● Given records
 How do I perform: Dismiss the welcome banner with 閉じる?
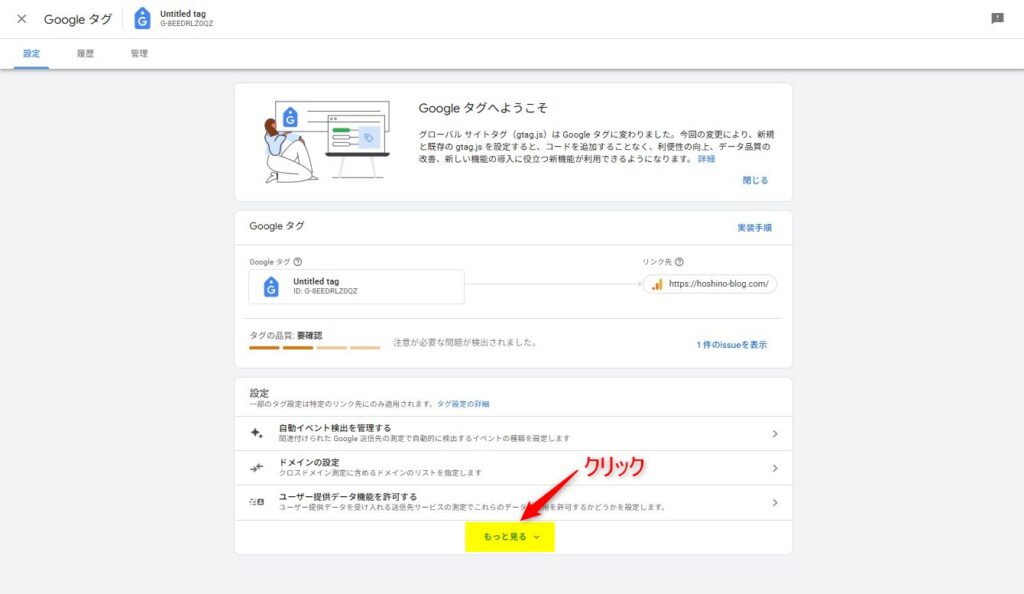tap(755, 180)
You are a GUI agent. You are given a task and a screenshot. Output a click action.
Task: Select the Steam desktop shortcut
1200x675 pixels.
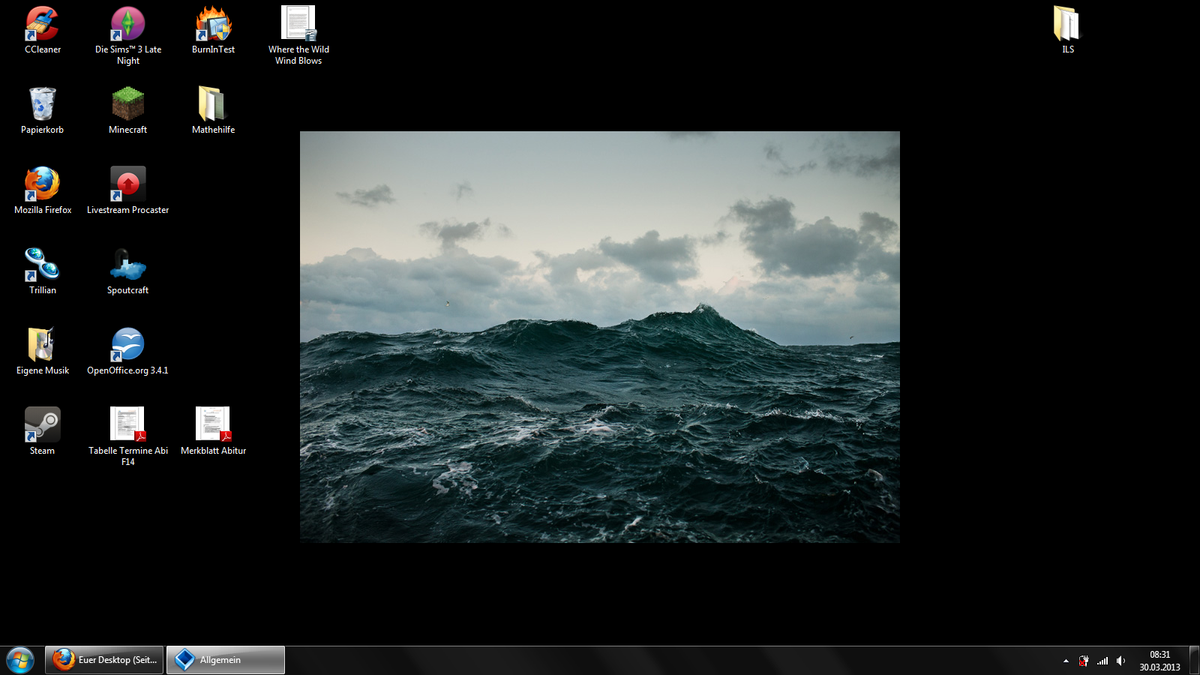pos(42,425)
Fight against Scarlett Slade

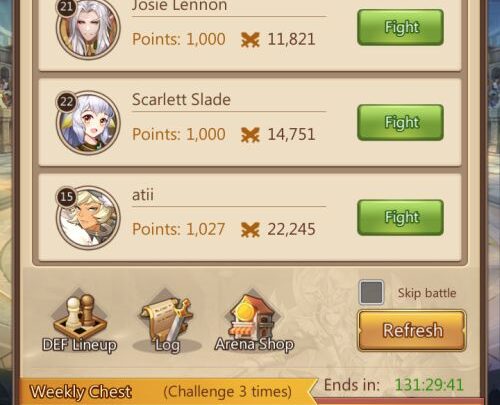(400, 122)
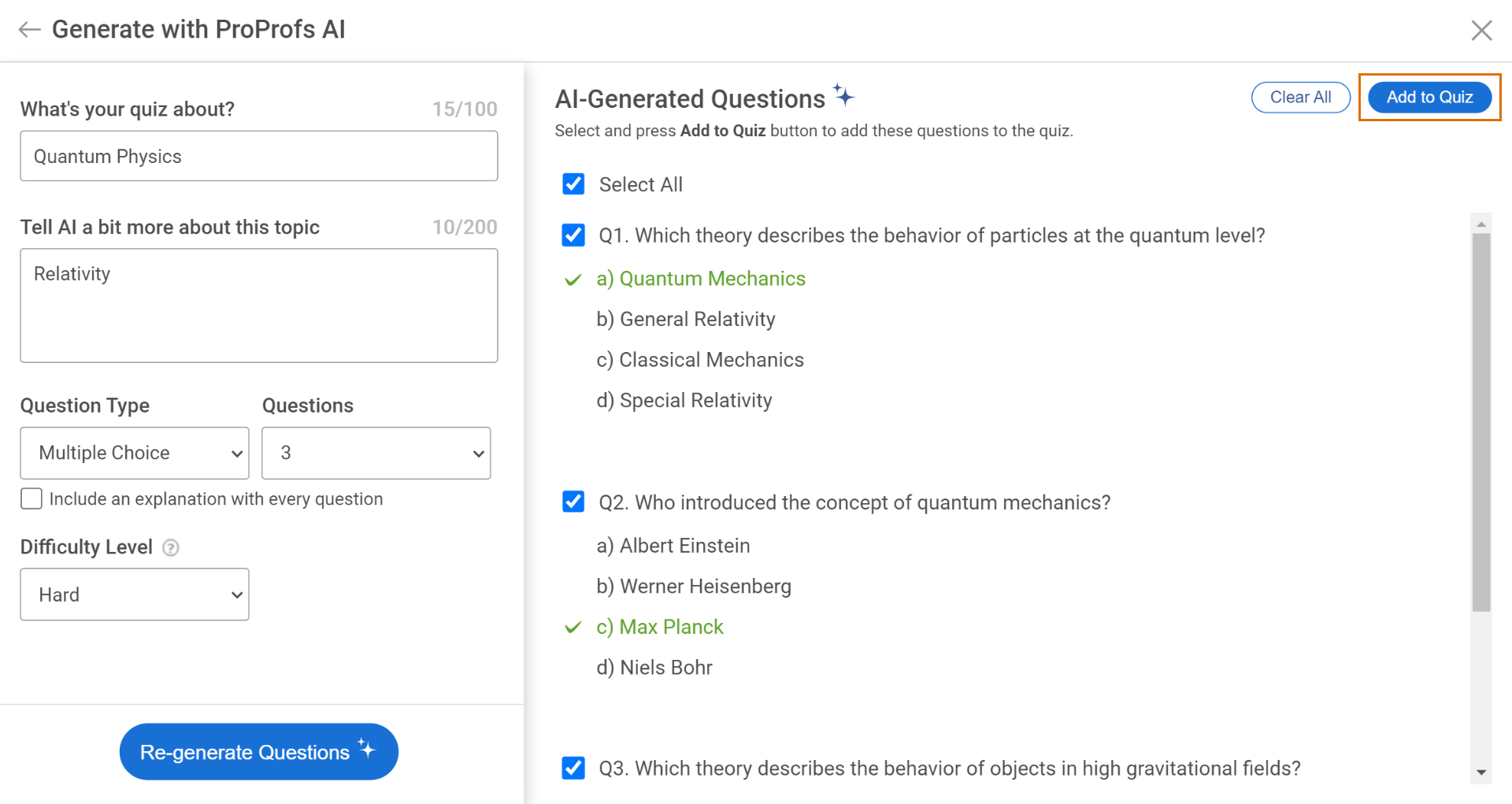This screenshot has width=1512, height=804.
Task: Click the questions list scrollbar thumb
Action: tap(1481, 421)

...

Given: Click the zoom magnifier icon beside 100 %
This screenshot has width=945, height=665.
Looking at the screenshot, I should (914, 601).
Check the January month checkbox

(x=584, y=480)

---

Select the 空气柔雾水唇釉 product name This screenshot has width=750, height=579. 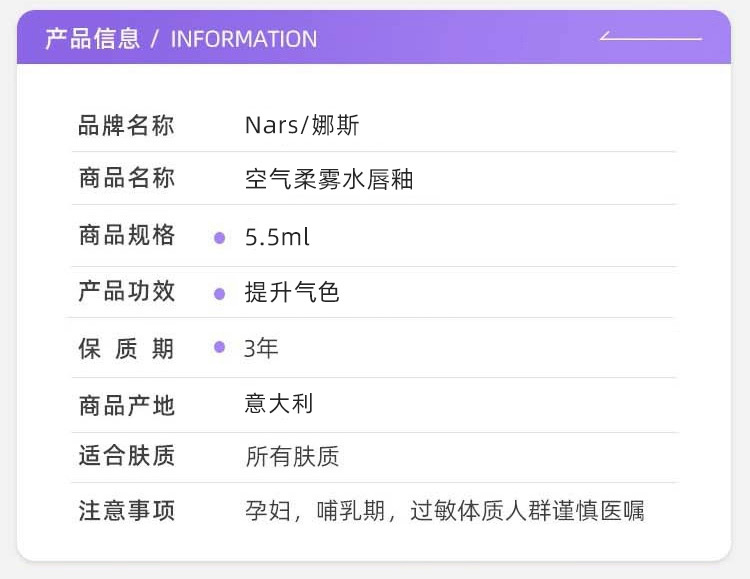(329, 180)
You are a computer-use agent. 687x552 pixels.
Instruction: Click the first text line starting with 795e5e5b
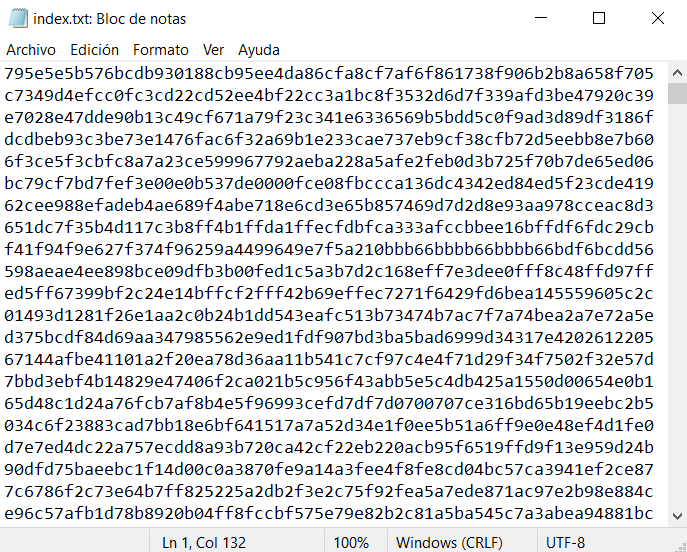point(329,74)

● What you are asked to do
Each line of the data that holds the word "agent" should be copied.

● Solution to this exercise
You are a GUI agent. You are given a task and a screenshot. Output a click action.
You are a computer-use agent. 687x552 pixels.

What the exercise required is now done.